The data Block Start

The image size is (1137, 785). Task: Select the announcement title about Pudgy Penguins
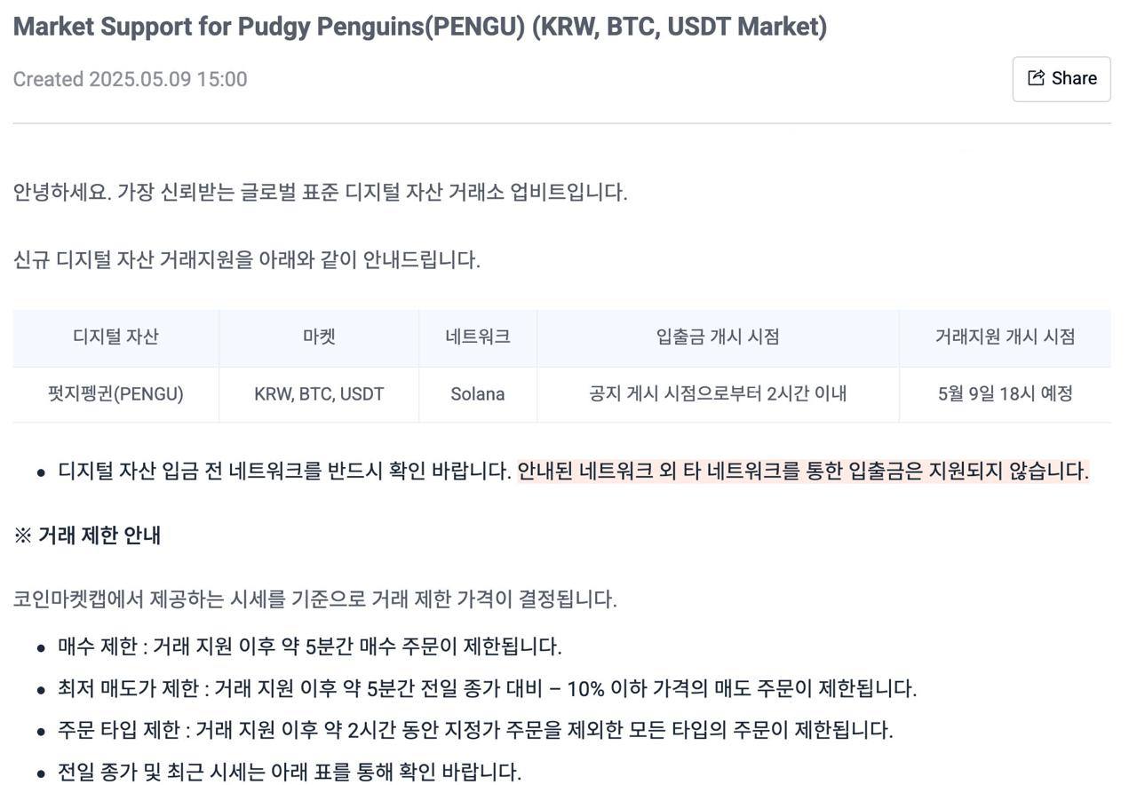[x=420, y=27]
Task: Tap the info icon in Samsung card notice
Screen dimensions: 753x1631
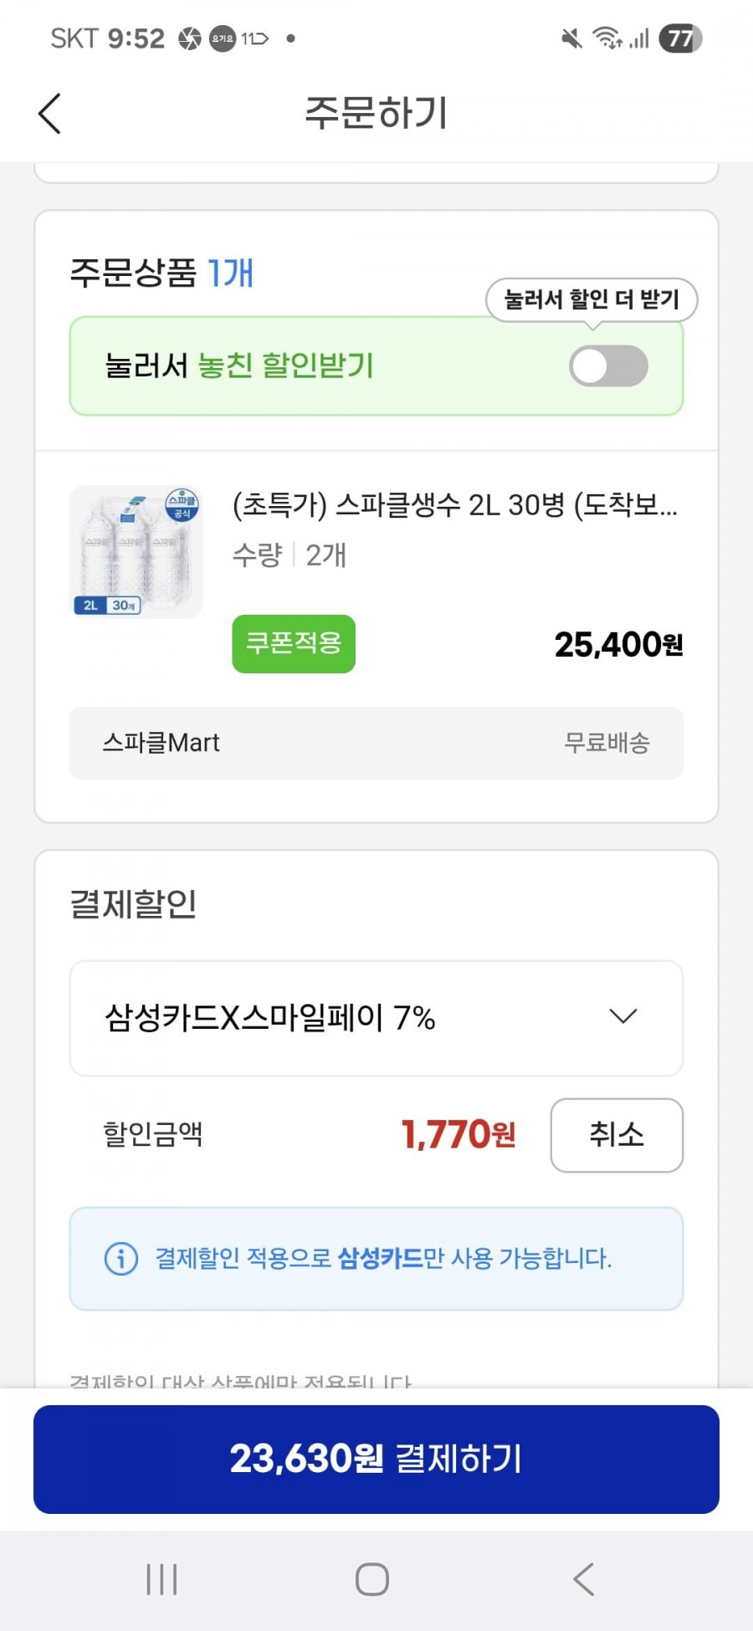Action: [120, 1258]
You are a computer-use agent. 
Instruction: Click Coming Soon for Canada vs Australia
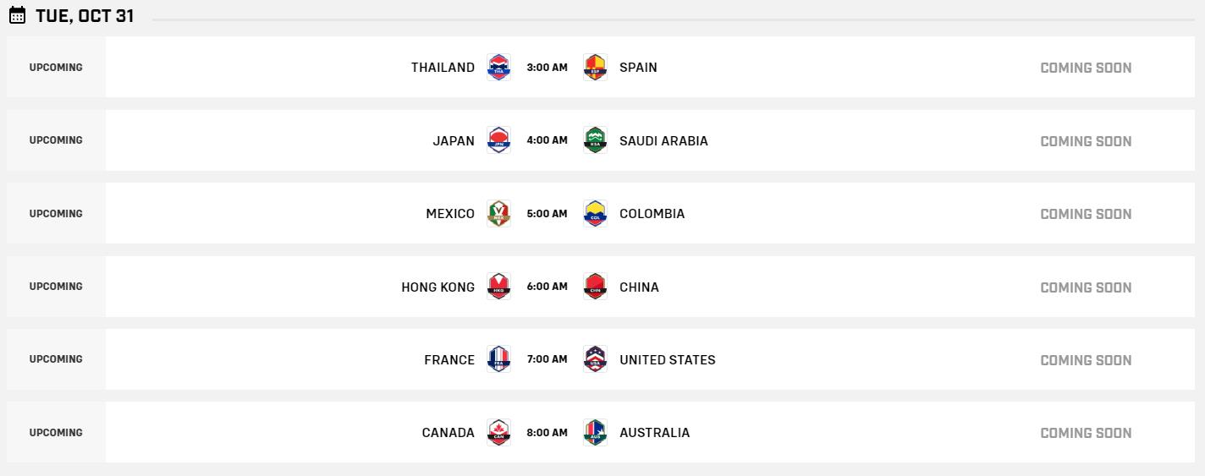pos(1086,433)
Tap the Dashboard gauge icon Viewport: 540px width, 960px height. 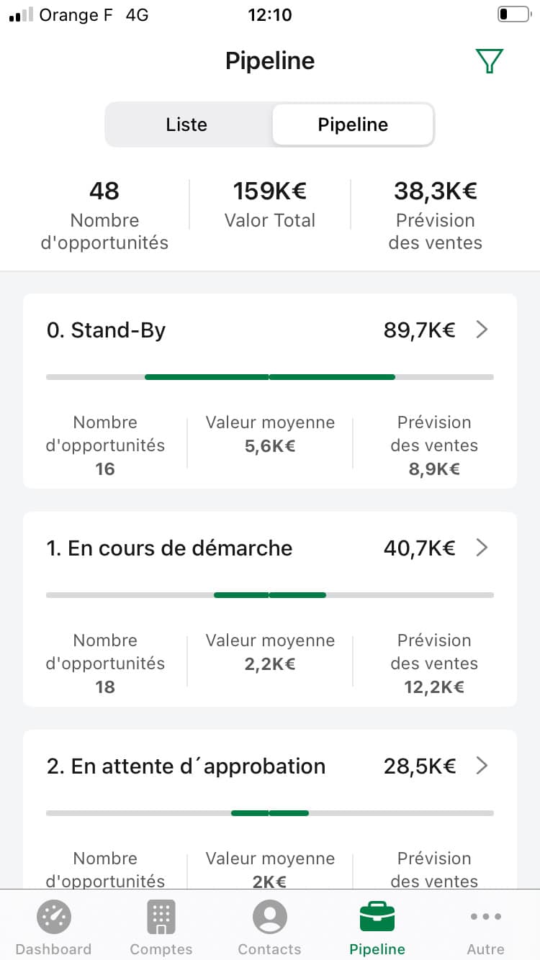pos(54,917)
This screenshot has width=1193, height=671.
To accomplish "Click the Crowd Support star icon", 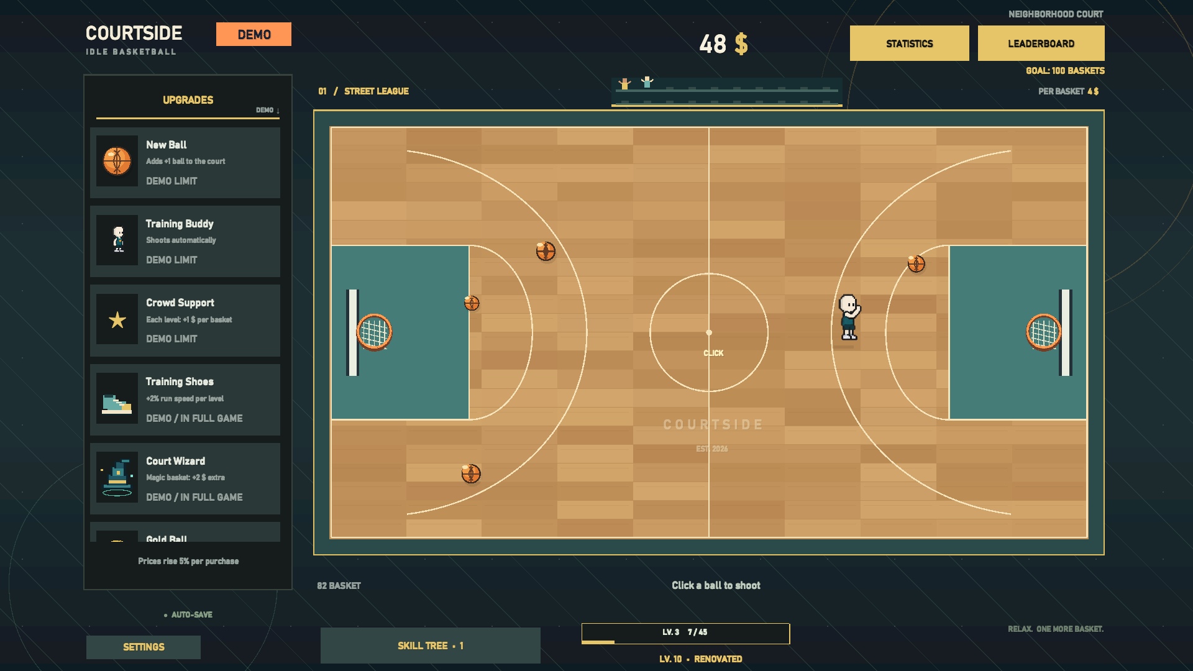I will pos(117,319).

The data Block End
The data Block Start

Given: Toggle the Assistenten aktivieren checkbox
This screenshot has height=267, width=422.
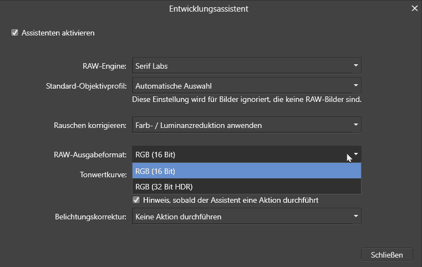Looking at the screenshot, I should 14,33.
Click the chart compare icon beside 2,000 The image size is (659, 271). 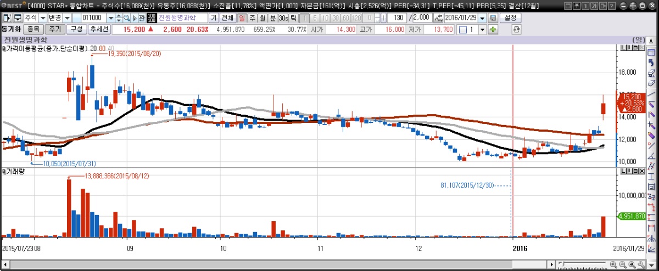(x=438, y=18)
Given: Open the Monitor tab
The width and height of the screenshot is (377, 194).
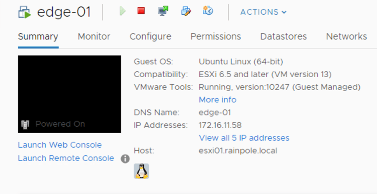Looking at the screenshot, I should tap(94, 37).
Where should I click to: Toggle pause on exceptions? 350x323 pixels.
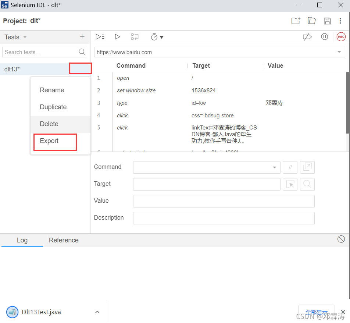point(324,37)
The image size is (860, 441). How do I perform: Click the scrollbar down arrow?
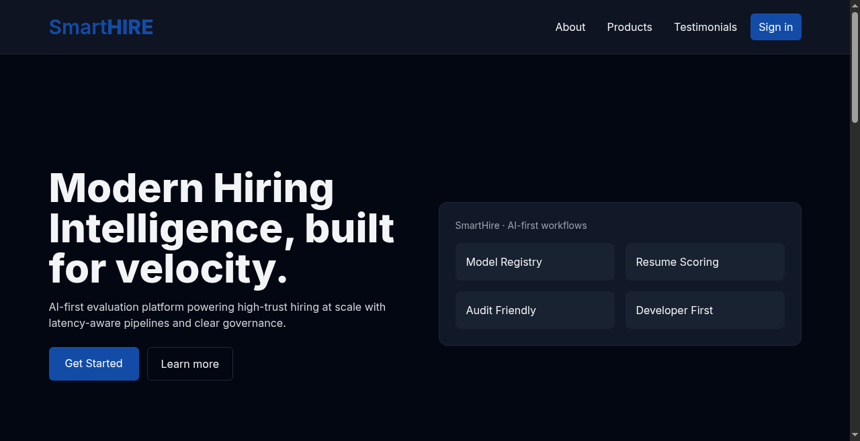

The data Block End
The data Block Start

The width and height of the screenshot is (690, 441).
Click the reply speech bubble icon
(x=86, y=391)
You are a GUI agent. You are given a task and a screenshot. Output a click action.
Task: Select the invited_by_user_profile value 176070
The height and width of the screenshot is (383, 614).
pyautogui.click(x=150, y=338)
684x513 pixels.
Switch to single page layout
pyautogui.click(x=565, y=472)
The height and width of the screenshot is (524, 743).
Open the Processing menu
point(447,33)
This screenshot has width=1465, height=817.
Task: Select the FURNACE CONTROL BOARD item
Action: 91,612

The data Block End

### Aim of the exercise
Line for line, output the entries above from the line with "The width and height of the screenshot is (377, 194)." to the line with "The image size is (860, 441).", both included, and nothing more. Skip pictures.

### Response to this task
The width and height of the screenshot is (377, 194).
Looking at the screenshot, I should tap(94, 37).
Where should I click to: Toggle pause on exceptions? 350x323 pixels.
point(324,37)
The image size is (860, 441). How do I perform: Click the scrollbar down arrow?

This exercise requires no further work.